Copy out each of the following lines word for word, without changing anything.

─── SOURCE RECORDS

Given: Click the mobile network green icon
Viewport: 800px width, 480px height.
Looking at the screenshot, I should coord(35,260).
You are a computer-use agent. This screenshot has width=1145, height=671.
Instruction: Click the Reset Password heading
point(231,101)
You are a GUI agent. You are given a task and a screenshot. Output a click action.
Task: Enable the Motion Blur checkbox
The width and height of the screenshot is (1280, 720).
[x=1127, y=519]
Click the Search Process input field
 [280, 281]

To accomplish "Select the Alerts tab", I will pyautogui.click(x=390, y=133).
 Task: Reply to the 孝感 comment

──────

= RESULT BELOW =
Given: Click the mobile network green icon
Viewport: 800px width, 480px height.
Looking at the screenshot, I should coord(35,260).
You are a computer-use agent. This screenshot has width=1145, height=671.
Instruction: Click the Reset Password heading
point(231,101)
You are a GUI agent. You are given a task and a screenshot. Output a click action.
Task: Enable the Motion Blur checkbox
The width and height of the screenshot is (1280, 720).
[x=1127, y=519]
Click the Search Process input field
 [280, 281]

To accomplish "Select the Alerts tab", I will pyautogui.click(x=390, y=133).
 Task: Reply to the 孝感 comment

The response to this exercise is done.